Here are a few tips to help struggling trucking companies cut expenses.
Trucking companies should consider using smaller trucks for shorter distance runs. Shippers and receivers alike are always confounded to see a large trailer moving just one or two pallets of goods. According to ATRI research, tractor-trailers are used for most runs that range from 100 to 500 miles. A smaller expeditor or box truck could deliver the same load yet cost less than a tractor trailer. Companies could find savings in fuel, maintenance and labor from simply using a better (or smaller) tool for the job.
Besides smaller trucks, trucking companies should also consider standardizing their fleet. Keeping two of the same type of trucks is a lot cheaper to maintain than having four or five different types. Besides lower maintenance costs, companies could also realize higher productivity and greater safety. Mechanics could standardize parts and maintenance procedures while drivers know what to expect from the driving characteristics of a particular vehicle in the fleet.
In 2010, the Federal Motor Carrier Safety Administration (FMSCA) reported that the average commercial vehicle crash resulted in property damage that cost $18,000, which varied depending on the size of the vehicle. Accidents that resulted in injuries cost an average of $331,000; those that resulted in fatalities cost an average of $7.2 million.
Setting up a benchmark schedule for maintenance and overhauls is also very helpful for keeping costs low. Unfortunately, too many vehicles often overshoot their scheduled maintenance by thousands of miles, which can lead to expensive repairs and, worse, costly downtime when the vehicle is not on the road. Here’s something else to consider: Some manufacturer warranties won’t be honored unless maintenance records are kept.

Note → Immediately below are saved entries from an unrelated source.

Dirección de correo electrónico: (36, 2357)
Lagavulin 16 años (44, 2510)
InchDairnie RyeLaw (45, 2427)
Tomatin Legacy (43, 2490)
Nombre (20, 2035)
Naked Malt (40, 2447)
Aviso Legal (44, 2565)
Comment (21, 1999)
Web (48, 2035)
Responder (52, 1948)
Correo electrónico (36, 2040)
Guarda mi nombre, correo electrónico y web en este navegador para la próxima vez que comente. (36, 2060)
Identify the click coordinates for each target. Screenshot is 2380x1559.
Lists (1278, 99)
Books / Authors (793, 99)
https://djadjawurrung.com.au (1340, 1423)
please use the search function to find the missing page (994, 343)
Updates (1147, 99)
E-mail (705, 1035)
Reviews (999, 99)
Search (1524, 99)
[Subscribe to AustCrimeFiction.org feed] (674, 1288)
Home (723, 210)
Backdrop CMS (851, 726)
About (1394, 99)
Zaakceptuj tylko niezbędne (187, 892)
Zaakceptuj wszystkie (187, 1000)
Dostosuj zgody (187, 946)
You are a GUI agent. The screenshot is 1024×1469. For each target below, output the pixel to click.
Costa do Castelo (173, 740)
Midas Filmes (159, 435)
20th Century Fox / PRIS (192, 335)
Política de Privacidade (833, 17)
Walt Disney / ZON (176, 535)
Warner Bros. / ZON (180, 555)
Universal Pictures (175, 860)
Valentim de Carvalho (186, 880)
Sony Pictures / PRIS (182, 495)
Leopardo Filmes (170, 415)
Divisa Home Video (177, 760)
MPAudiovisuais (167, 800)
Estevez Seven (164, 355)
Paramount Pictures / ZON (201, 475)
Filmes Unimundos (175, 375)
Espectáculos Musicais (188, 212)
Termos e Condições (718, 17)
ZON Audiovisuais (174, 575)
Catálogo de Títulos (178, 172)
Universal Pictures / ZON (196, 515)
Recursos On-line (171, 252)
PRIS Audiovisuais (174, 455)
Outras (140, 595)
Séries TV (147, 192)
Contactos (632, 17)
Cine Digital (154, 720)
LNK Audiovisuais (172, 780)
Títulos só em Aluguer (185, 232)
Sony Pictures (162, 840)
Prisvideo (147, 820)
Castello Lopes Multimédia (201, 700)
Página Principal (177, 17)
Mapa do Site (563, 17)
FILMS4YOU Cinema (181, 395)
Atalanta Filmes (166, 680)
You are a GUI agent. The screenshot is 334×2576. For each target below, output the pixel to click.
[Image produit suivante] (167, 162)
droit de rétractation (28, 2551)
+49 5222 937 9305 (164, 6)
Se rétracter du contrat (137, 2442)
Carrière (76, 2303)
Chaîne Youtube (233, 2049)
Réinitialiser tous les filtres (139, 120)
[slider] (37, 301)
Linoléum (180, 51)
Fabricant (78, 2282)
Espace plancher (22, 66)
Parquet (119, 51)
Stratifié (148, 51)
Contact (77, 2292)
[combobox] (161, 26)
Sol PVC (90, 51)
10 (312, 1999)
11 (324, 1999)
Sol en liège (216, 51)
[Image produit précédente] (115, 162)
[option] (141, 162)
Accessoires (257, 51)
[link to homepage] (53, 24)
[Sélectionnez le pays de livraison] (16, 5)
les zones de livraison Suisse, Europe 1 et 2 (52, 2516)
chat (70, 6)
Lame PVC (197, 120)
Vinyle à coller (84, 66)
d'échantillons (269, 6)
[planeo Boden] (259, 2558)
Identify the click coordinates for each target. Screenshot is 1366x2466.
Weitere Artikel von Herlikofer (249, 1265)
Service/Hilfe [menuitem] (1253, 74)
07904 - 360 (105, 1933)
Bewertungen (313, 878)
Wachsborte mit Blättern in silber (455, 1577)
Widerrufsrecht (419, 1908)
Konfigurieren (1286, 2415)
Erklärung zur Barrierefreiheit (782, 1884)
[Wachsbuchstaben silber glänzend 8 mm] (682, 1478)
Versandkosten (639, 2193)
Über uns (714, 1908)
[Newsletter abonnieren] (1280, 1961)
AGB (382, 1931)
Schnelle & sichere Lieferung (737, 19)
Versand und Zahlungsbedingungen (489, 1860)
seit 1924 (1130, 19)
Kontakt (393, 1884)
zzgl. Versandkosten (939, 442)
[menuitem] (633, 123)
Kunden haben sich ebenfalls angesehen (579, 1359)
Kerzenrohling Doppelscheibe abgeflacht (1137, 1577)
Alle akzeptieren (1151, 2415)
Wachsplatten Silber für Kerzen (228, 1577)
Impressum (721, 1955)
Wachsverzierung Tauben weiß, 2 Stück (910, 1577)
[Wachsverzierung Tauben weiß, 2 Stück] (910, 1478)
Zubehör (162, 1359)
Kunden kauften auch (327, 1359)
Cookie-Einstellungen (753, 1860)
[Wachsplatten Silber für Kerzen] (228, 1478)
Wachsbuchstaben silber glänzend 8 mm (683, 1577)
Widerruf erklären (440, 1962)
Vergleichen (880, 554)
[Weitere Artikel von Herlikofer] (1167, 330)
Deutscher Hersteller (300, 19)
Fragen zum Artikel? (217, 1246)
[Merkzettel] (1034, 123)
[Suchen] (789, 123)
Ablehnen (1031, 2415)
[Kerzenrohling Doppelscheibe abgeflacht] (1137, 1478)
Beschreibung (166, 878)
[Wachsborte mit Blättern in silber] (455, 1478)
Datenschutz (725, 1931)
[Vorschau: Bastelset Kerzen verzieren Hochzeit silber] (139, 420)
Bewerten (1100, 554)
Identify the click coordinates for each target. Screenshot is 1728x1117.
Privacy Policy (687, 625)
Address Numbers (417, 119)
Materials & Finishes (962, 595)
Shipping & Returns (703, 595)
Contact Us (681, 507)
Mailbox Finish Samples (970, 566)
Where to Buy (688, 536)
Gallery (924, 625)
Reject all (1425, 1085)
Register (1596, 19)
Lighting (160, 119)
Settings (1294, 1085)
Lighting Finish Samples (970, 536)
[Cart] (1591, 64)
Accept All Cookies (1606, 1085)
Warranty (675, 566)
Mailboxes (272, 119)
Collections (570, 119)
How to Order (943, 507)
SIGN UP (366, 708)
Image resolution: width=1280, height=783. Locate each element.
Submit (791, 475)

Trucking companies can employ tracking software or even a simple spreadsheet that logs repairs and maintenance, miles driven and the driving habits of a particular driver. It can also provide ample time to procure a spare vehicle before one breaks down, track any repairs made or even support the amortization schedule of equipment and assets for tax purposes.
Trucking companies already face enough challenges on the road. Conducting a thorough evaluation of current operations could prove as rewarding as seeking further investment, if not more so, since no new debt is incurred. That benefit alone can make for a much smoother ride.